Note If you are here for the instructions for building a bench table for measuring GPU power consumption, look in the docs folder. Over there, you also find some lessons we learned about measuring power with Tinkerforge bricklets.

Note The papers "Power Overwhelming: Quantifying the Energy Cost of Visualisation" and "Power Overwhelming: The One With the Oscilloscopes", for which this software was written, can be found on IEEEXplore and on Springer Link respectively.

What's new in version 2.x?

  1. The namespace of the library has been changed from visus::power_overwhelming to visus::pwrowg. Furthermore, ABI versioning via an inline namespace has been added.
  2. Access to individual sensors has been removed. All sensors must be managed via the visus::pwrowg::sensor_array.
  3. Synchronous APIs have been removed in favour of a "Don't call us, we call you" approach. All sensor data must be retrieved using callbacks passed to the visus::pwrowg::sensor_array.
  4. All oscilloscope-related APIs have been renamed to rtx_... to indicate that they only support Rohde & Schwarz RTA and RTB series oscilloscopes.
  5. All HMC 8015-related APIs have been renamed to hmc8015_... to indicate that they are specifically for these devices.
  6. All Tinkerforge-related APIs have been renamed to tinkerforge_... to indicate that they are specifically for these devices.

Building the library

The library is self-contained and most optional external dependencies are in the third_party folder. External dependencies from GitHub are fetched by CMake. Once built, the external dependencies are invisible to the user of the library. However, the required DLLs must be present on the target machine. Configure the project using CMake and build with Visual Studio or alike.
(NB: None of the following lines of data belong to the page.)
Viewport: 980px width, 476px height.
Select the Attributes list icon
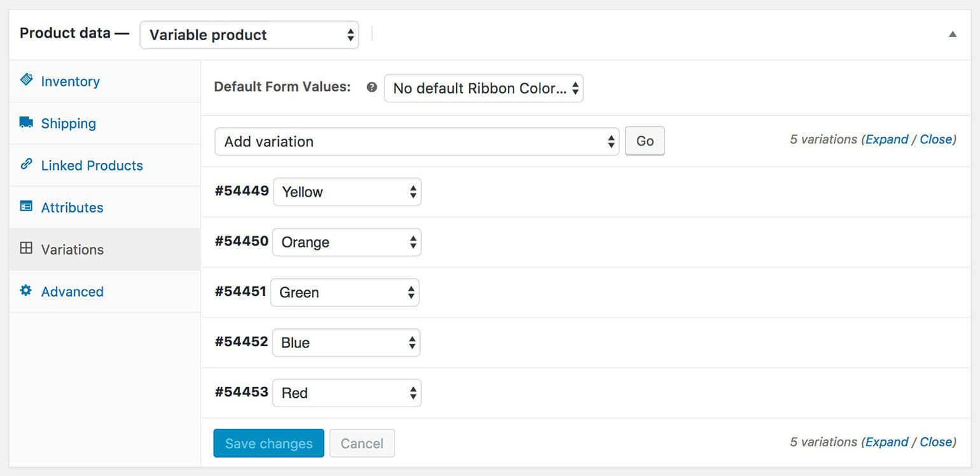click(25, 207)

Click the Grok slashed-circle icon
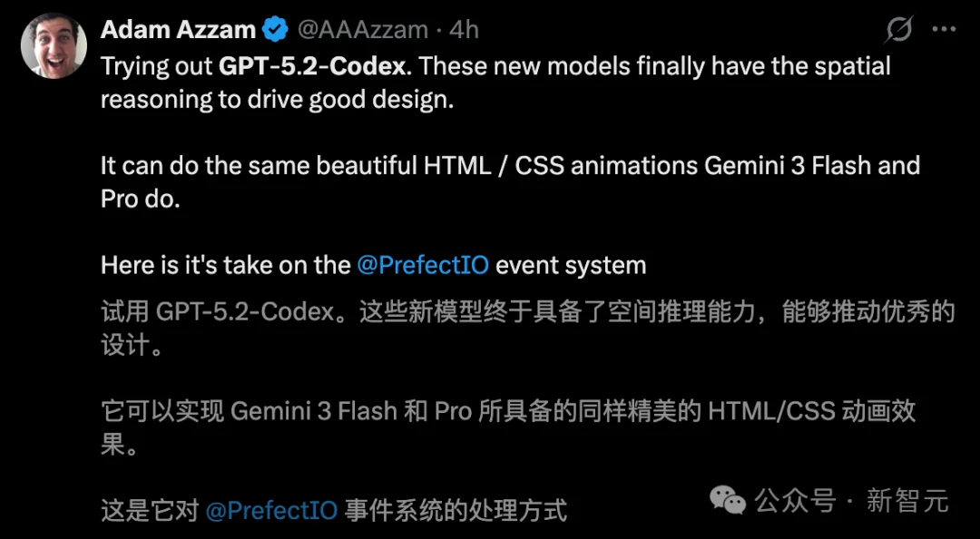click(x=898, y=30)
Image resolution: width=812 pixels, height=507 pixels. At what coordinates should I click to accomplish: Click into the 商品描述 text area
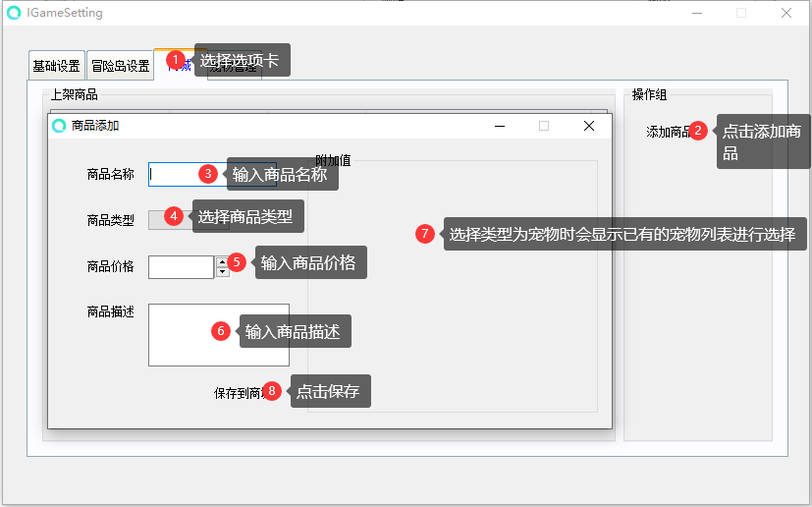tap(219, 335)
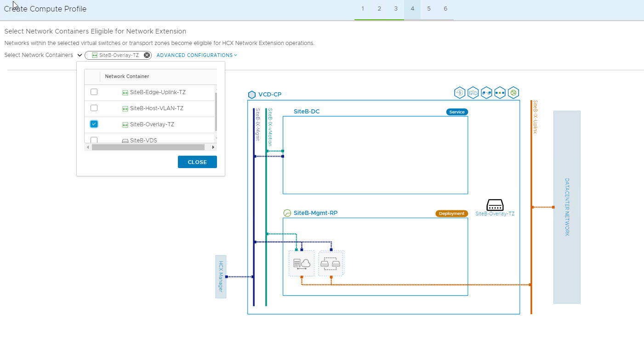The height and width of the screenshot is (338, 644).
Task: Click the SiteB-Mgmt-RP resource pool label
Action: pos(315,213)
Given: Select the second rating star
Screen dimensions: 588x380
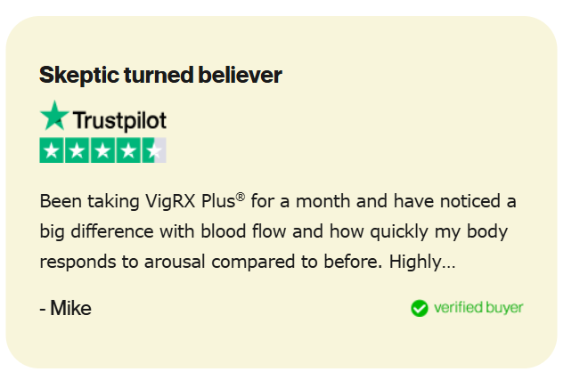Looking at the screenshot, I should click(x=78, y=150).
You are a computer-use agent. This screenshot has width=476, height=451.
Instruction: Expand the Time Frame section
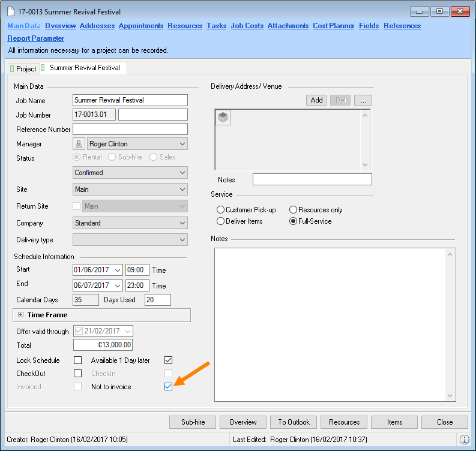20,315
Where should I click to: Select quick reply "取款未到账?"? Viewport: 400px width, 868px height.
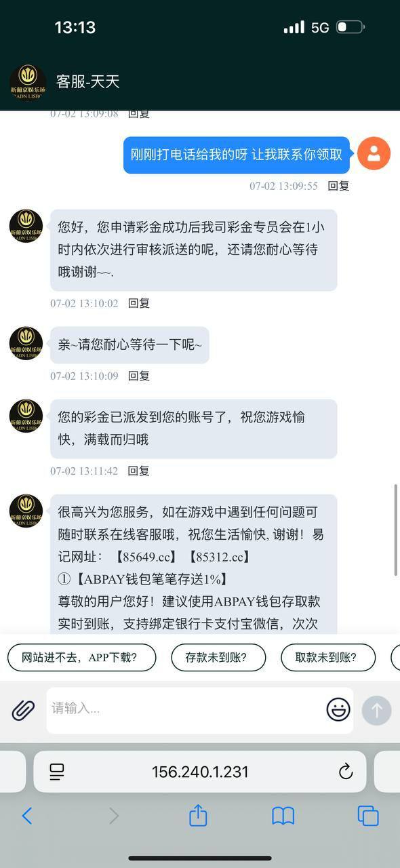(x=328, y=657)

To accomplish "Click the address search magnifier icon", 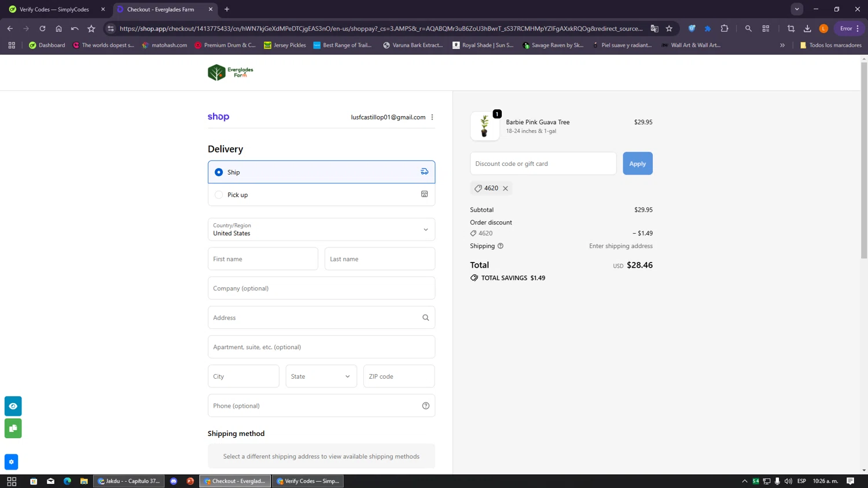I will (425, 317).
Sensors included in the repository

SDKs included in the repository are the AMD Display Library (ADL), the NVIDIA Management Library (NVML), support for Tinkerforge bricks and bricklets and support of the Cybenetics Powenetics v2 power measurement device via our own libpowenetics. On Windows 11, the Energy Meter Interface can be used to query the RAPL (Running Average Power Limit Energy Reporting) registers of the system. This sensor might be available on certain Windows 10 installations, but according to a presentation by the Firefox team, specialised hardware is required for that. The msr_sensor provides access to the RAPL registers on Linux and on Windows systems that run our own pwrowgrapldrv driver.
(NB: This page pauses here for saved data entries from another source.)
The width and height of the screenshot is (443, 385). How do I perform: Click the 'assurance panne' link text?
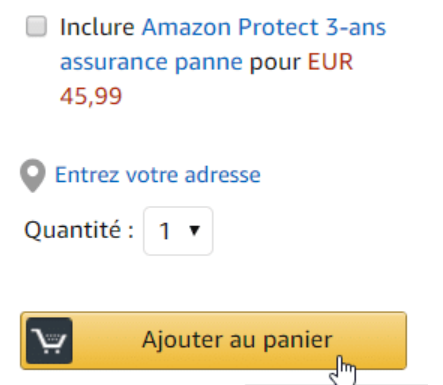pos(151,62)
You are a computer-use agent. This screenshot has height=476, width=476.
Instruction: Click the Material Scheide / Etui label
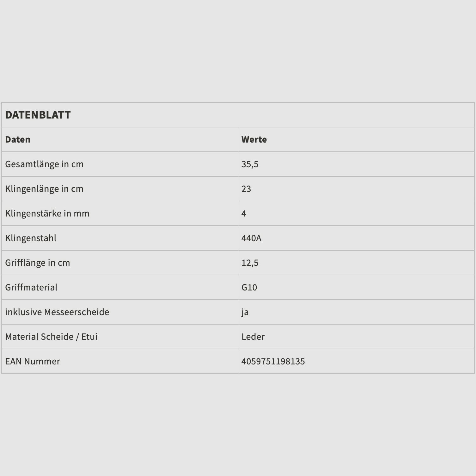click(x=51, y=337)
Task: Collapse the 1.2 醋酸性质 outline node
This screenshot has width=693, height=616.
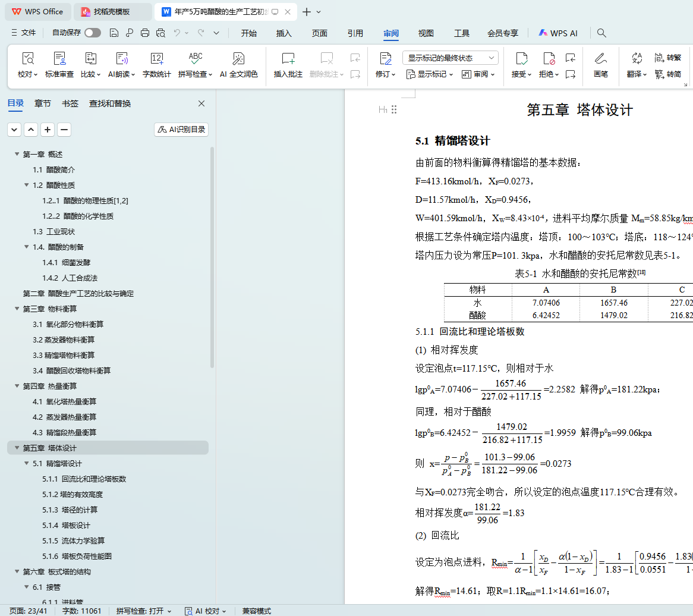Action: pyautogui.click(x=26, y=186)
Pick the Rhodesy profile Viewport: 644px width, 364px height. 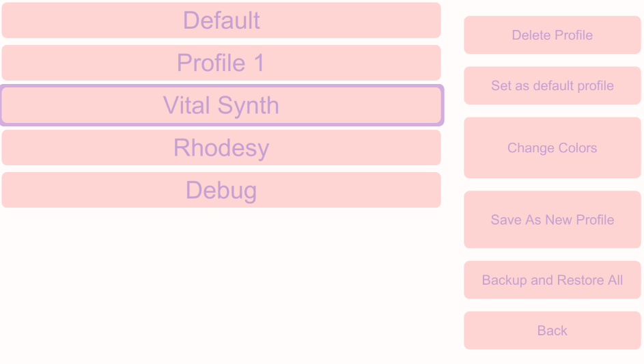tap(221, 148)
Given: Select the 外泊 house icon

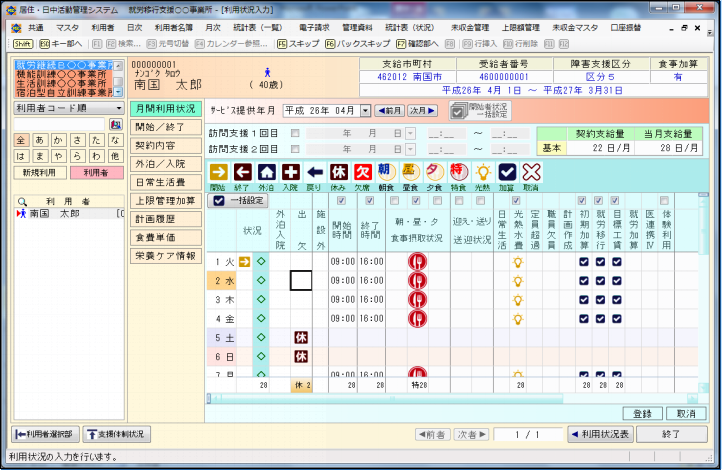Looking at the screenshot, I should [x=266, y=172].
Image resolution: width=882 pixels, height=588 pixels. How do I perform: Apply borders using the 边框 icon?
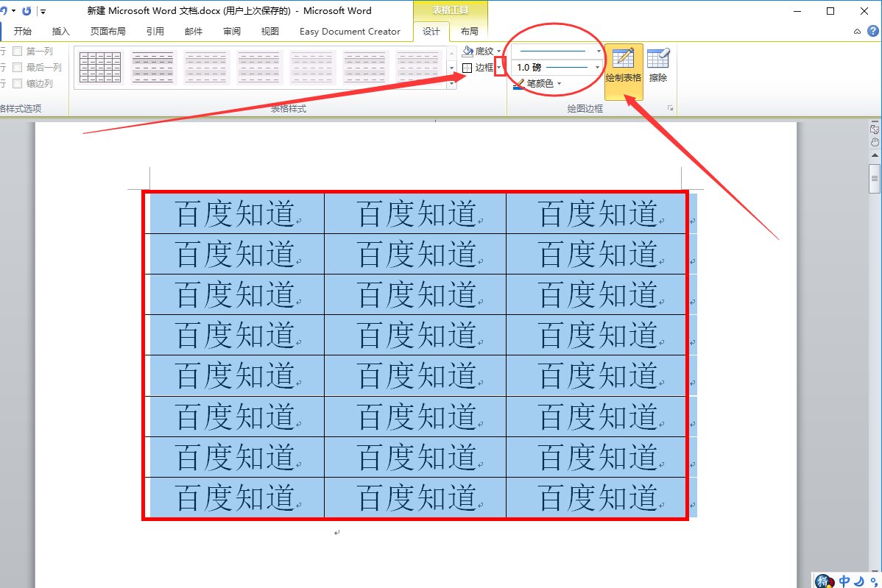468,68
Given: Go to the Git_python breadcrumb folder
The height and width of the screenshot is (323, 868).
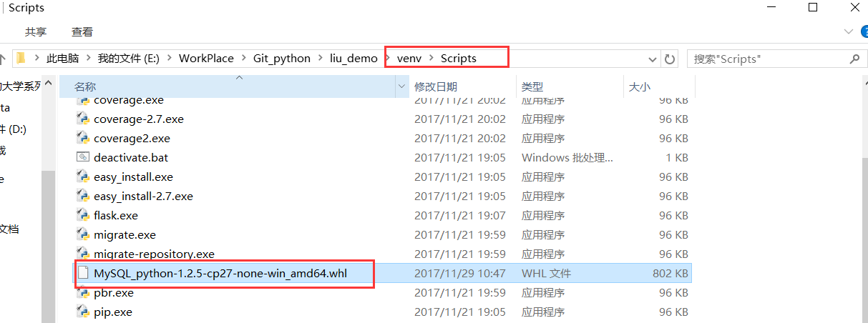Looking at the screenshot, I should point(282,59).
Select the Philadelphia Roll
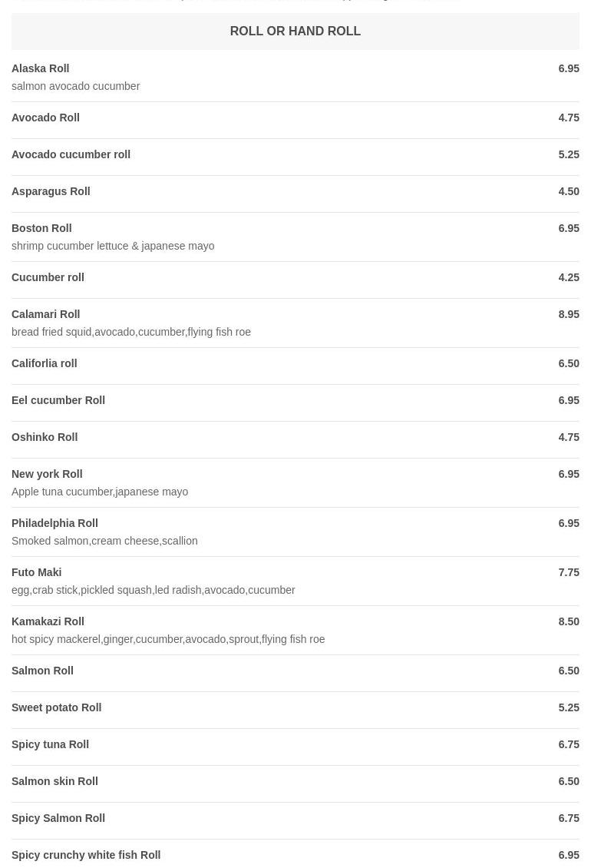Viewport: 591px width, 868px height. [54, 523]
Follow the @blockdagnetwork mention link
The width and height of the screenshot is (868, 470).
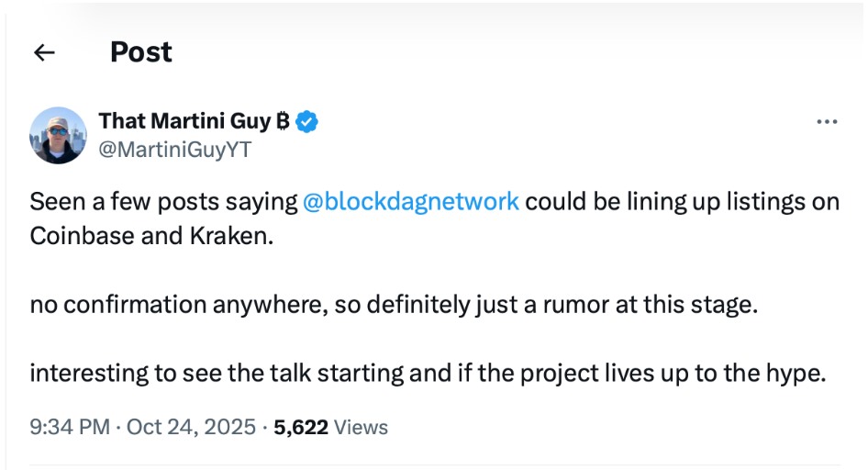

Support for Rohde & Schwarz instruments

The library supports reading Rohde & Schwarz oscilloscopes of the RTB 2000 family and HMC8015 power analysers. In order for this to work, VISA must be installed on the development machine. You can download the drivers from https://www.rohde-schwarz.com/de/driver-pages/fernsteuerung/3-visa-and-tools_231388.html. The VISA installation is automatically detected by CMAKE. If VISA was found, POWER_OVERWHELMING_WITH_VISA will be defined. Otherwise, VISA will not be supported and using it will fail at runtime.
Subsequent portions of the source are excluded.